[Exercises to complete]:
• A. Using the article on The Boomer Bible, explain in one to three sentences why the Letters to the peoples of Philadelphia don't all sound the same.
• B. Quote the Boomer Bible article word for word, starting at "The Boomer Bible is" and ending at "which describe prehistory.".

[Source passage]:
☆ ☆ ☆ ☆

= The Boomer Bible =

Book about things that are believed

Cover of The Boomer Bible, published in 1991

The Boomer Bible is a book written by R. F. Laird. In structure, the book is based on the Christian Bible, but it is neither a simple parody of the Bible nor is it sacrilegious specifically toward the Bible or Christianity. Laird described the book as expressing the things people truly believe as opposed to what they say they believe.

== Structure ==
The core of the Boomer Bible consists of The Past Testament and The Present Testament, which correspond roughly to the Old and New Testaments.

The Past Testament contains a comprehensive view of science, history, philosophy, morality, and literature as understood by the Baby Boomers from pop culture and an ineffective educational system:

- The Books of Apes (Kinesis, Apes, Names, Gods, and Lies) which describe prehistory.
- The Books of peoples (Gypsies, Mesopotamians, Greeks, Romans, Barbarians, Christians, Bubonites, Giants, Explorers, Spics, Frogs, Brits, Krauts, Yanks, Beaks, Russkies, Chinks, Nips, and Others) which describe the history of various peoples of the Earth.
- The "PS" books (Psongs, Psayings, Psomethings, Pnotes, and Pspeciasties) which contain everything from the prayers of a Gatsby-like character for money, to poorly remembered snippets of literature, to numerology worthy of Nostradamus
- The Books of the VIPs (Adam, Chuck, Carl, Ziggie, Dave, Al, Paul, Frankie and Johnny, Ed, and Jeffrey) which describe various famous pioneers in the Western canon and what became of their efforts.

The Present Testament concerns the life of Harry, a kind of cynical Jesus spreading "Consolation" in the form of cocaine, with Philadelphia substituting for the Holy Lands:
- Four "gospels," (Willie, Vinnie, Ned, and Ira), the first three synoptic.
- The Book of Exploits, roughly equivalent to Acts
- The Letters to the peoples of Philadelphia (Hillites, Annenburghers, Jeffersonians, Kensingtonians, Swarthmorons, Hallites, Drexelites, Boulevardiers, Pennsylvanians, Forgers, Wharts, Mawrites, Centralian, Mallites, Mainliners, and Broadstreeters), each adopting the rhetorical style, tone, or vernacular of the corresponding constituencies
- The Book of Rationalizations, roughly equivalent to Revelation, dictated by Harry's father, Dave

After this is The Book of Harrier Brayer and The Harrier Hymnal, which correspond roughly to Book of Common Prayer and hymns.

☆ ☆ ☆ ☆

[Data section]:
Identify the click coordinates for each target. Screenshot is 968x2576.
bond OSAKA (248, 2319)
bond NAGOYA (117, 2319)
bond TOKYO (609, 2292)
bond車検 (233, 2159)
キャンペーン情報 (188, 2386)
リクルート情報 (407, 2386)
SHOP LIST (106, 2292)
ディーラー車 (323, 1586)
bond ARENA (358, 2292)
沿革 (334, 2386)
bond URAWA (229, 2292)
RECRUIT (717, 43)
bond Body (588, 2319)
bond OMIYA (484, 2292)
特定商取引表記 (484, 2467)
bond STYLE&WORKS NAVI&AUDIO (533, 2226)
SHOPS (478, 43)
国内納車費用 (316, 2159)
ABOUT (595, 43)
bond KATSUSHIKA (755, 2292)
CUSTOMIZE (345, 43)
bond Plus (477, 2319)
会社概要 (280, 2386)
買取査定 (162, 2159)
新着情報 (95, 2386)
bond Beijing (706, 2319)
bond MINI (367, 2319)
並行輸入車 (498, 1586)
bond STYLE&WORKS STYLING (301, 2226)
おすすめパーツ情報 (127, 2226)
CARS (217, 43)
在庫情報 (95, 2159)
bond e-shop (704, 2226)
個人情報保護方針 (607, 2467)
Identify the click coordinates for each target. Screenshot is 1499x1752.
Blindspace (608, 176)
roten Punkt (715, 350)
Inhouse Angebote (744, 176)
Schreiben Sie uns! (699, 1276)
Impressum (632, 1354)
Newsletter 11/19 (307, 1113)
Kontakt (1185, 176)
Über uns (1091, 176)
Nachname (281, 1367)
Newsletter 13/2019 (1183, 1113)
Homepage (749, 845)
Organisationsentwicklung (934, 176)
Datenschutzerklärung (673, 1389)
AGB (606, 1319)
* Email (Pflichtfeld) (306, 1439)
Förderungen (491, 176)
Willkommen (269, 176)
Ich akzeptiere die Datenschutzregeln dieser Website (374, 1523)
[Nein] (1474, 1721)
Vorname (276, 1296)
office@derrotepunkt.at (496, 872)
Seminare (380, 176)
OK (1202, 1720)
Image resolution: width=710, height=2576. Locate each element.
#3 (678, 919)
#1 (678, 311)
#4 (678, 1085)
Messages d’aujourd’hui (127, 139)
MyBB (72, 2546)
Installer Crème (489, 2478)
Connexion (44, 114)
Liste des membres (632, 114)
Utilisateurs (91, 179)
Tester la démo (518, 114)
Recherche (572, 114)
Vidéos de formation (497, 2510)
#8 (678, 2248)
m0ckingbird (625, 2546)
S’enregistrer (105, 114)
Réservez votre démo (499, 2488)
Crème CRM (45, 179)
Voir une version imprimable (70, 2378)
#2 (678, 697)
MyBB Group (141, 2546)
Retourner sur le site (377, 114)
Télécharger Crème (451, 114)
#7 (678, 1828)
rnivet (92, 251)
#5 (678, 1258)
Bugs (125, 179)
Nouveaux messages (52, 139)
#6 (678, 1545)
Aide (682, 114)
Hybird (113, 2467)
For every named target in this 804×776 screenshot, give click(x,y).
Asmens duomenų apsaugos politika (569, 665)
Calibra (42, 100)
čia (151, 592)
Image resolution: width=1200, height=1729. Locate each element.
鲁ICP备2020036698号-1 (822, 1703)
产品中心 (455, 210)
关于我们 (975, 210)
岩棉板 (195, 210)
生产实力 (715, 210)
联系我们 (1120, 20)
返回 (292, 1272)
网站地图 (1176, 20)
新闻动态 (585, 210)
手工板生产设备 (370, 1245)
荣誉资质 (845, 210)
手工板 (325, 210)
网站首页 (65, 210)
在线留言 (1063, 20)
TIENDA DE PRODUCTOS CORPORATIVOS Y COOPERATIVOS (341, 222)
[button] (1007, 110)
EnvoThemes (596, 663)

☆ ☆ ☆ ☆

[List of solutions]:
• A. Each letter takes on the rhetorical style, tone, or vernacular of the Philadelphia group it is addressed to. Since each one speaks to a different group, the letters differ from one another.

• B.
The Boomer Bible is a book written by R. F. Laird. In structure, the book is based on the Christian Bible, but it is neither a simple parody of the Bible nor is it sacrilegious specifically toward the Bible or Christianity. Laird described the book as expressing the things people truly believe as opposed to what they say they believe.

== Structure ==
The core of the Boomer Bible consists of The Past Testament and The Present Testament, which correspond roughly to the Old and New Testaments.

The Past Testament contains a comprehensive view of science, history, philosophy, morality, and literature as understood by the Baby Boomers from pop culture and an ineffective educational system:

- The Books of Apes (Kinesis, Apes, Names, Gods, and Lies) which describe prehistory.